> [Problem to solve]: Count every line below that contains "section", then give that count and nothing else.

> [Provided information]:
'''

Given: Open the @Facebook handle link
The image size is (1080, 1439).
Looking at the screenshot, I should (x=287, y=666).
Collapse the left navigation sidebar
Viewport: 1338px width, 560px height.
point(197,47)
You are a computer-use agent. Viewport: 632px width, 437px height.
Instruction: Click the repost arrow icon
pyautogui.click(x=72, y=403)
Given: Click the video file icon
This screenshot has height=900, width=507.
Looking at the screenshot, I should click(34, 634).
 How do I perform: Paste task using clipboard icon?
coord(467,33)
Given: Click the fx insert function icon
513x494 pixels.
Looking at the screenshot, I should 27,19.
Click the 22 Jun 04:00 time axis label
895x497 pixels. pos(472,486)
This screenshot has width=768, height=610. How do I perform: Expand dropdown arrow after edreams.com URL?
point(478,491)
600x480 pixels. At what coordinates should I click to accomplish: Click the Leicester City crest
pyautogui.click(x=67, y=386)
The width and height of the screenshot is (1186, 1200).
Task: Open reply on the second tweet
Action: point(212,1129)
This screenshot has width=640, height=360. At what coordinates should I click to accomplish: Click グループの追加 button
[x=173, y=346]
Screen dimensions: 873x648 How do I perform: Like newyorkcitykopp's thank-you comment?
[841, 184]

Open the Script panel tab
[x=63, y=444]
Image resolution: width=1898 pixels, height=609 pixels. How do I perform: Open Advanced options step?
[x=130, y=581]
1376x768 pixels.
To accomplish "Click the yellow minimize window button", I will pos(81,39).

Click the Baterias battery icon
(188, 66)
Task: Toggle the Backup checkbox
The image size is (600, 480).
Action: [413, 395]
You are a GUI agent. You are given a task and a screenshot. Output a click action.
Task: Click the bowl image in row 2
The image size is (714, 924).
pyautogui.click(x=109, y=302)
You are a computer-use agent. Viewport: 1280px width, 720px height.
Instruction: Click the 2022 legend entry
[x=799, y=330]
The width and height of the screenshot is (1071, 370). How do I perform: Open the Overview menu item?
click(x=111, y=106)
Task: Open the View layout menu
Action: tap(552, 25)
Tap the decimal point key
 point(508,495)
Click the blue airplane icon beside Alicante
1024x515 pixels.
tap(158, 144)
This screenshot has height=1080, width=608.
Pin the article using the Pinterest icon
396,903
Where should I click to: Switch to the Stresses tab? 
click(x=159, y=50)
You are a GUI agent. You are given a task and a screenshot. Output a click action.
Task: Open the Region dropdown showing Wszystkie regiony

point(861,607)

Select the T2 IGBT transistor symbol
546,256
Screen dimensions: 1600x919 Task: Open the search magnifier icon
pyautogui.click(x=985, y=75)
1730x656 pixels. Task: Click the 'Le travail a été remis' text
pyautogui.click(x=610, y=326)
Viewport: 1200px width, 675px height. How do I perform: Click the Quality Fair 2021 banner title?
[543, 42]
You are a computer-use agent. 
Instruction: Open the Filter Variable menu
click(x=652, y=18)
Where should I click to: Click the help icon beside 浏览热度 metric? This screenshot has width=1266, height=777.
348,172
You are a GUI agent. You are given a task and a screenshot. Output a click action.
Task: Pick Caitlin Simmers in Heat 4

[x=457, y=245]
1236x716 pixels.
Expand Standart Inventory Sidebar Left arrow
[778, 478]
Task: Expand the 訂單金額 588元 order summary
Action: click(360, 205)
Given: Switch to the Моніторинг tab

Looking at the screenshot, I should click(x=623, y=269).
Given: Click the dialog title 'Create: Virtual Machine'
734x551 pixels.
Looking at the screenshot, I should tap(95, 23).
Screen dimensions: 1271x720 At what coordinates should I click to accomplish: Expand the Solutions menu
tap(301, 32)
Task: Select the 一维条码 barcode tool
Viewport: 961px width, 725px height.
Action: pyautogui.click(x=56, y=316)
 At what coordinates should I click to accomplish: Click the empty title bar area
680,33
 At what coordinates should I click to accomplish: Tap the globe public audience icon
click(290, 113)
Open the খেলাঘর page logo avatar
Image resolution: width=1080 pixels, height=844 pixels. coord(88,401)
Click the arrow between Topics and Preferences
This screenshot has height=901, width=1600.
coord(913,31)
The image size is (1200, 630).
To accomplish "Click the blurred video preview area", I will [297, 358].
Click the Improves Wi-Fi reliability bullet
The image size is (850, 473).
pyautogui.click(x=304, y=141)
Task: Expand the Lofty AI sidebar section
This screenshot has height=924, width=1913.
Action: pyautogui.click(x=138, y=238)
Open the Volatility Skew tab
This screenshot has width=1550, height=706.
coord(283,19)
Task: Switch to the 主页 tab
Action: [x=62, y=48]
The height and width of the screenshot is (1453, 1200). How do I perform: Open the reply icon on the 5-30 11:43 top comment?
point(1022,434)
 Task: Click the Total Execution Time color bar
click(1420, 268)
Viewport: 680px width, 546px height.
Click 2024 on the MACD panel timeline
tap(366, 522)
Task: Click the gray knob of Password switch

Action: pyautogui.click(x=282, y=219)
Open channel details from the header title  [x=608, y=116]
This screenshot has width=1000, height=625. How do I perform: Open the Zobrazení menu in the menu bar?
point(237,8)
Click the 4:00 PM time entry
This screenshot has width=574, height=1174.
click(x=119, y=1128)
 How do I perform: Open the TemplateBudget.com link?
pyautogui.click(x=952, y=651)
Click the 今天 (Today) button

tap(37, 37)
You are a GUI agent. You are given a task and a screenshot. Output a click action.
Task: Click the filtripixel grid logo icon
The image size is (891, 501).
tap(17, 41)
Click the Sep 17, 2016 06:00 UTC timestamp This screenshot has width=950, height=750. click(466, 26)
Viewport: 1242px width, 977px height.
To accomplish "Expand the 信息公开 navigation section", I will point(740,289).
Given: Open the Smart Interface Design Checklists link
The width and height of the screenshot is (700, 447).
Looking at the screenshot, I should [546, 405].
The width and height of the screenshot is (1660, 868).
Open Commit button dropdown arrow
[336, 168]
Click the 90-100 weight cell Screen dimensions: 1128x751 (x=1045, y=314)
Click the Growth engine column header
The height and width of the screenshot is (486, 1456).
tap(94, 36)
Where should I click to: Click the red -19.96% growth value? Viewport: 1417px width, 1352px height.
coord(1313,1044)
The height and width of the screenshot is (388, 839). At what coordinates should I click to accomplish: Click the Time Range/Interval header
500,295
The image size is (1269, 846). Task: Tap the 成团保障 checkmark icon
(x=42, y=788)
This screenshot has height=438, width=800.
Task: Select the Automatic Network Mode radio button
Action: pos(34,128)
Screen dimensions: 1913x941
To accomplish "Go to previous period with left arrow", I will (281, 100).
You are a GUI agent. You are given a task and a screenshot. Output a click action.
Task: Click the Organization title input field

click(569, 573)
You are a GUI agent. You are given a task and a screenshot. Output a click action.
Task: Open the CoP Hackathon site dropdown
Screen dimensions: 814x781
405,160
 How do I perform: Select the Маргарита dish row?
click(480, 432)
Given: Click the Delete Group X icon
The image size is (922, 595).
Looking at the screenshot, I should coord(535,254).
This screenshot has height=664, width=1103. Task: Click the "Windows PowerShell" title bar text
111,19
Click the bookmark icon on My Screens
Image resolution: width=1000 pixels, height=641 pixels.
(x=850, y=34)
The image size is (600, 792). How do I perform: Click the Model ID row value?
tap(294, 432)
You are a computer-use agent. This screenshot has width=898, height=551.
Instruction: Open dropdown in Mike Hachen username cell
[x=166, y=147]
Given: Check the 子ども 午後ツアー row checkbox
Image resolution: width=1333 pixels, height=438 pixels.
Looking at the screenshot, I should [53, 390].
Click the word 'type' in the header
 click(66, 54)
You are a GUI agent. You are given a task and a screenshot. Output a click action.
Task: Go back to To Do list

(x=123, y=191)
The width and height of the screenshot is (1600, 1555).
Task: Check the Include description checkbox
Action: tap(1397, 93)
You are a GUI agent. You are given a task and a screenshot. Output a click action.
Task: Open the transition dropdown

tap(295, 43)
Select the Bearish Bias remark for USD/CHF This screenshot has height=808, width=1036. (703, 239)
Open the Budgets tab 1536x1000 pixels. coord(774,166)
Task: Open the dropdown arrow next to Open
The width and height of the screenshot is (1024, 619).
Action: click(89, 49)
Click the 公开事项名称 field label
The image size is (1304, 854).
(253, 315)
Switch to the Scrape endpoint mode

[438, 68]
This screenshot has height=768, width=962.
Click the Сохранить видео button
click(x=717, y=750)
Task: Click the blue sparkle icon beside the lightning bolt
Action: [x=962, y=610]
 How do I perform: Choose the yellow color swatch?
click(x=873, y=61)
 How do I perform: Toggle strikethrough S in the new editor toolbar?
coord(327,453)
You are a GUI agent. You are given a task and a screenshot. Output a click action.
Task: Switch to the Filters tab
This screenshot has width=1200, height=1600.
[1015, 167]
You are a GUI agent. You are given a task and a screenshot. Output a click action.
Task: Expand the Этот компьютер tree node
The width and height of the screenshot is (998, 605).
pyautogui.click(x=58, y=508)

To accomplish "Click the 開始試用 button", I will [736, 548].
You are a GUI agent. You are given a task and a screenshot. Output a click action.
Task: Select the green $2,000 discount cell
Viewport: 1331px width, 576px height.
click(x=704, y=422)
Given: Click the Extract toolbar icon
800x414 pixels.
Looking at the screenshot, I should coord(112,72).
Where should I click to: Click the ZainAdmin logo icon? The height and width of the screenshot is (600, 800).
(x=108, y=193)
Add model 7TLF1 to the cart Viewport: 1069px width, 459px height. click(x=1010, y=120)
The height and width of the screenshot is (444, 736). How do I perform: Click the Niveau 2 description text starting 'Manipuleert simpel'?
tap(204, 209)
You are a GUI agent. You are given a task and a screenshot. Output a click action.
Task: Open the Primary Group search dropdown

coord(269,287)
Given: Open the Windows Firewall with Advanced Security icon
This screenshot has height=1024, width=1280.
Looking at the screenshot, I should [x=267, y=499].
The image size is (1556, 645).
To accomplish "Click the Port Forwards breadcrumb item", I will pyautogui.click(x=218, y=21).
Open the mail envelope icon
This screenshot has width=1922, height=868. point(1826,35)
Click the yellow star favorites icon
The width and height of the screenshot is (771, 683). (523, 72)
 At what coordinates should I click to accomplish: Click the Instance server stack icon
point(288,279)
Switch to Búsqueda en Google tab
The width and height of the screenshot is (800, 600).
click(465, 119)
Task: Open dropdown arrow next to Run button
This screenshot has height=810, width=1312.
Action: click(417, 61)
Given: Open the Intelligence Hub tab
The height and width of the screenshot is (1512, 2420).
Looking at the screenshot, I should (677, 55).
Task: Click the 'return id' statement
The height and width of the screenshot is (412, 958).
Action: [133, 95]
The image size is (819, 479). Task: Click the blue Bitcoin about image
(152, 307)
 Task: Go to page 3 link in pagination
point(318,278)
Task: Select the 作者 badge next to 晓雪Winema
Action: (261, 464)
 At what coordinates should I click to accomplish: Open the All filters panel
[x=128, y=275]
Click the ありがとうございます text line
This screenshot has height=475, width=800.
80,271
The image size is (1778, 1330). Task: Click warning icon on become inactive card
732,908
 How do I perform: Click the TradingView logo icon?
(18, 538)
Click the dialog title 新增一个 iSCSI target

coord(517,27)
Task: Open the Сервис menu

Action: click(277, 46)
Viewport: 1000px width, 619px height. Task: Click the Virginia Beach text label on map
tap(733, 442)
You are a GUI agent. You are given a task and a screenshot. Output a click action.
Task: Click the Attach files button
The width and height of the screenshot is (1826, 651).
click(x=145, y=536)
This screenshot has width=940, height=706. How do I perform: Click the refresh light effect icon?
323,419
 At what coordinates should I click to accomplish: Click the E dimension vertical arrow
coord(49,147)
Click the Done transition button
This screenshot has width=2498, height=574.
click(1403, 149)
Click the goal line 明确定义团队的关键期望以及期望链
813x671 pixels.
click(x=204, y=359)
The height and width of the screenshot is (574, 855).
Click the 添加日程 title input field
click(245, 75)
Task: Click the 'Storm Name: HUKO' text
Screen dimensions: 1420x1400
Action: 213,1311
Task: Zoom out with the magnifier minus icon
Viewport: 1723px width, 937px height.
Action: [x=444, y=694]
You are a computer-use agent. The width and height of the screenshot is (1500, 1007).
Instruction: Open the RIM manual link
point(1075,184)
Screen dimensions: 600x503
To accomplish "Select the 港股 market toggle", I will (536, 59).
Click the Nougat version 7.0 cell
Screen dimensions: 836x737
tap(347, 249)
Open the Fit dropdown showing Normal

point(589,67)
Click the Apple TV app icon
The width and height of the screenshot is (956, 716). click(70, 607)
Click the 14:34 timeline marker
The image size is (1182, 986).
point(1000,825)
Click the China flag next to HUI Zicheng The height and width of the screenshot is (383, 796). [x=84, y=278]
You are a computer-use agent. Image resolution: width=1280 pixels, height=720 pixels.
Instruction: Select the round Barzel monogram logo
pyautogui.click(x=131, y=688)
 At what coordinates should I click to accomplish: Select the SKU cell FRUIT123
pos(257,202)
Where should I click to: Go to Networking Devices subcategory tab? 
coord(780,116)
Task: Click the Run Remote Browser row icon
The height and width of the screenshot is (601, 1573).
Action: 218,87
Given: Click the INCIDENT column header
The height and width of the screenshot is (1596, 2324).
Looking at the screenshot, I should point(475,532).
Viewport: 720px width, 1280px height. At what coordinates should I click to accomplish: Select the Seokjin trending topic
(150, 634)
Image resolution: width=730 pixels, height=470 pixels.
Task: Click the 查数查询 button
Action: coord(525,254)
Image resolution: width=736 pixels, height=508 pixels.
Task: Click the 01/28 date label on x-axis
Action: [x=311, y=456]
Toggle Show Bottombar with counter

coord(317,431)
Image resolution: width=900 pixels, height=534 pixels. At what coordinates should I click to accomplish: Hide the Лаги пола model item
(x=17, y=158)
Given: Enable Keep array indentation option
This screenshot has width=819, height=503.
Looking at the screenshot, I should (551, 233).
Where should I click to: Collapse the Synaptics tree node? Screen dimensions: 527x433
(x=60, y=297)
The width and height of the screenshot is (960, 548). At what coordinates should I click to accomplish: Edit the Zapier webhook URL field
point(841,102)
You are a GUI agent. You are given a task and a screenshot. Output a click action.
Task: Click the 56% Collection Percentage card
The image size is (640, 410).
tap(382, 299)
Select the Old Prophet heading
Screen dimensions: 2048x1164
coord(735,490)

'''

> [Written reply]: 2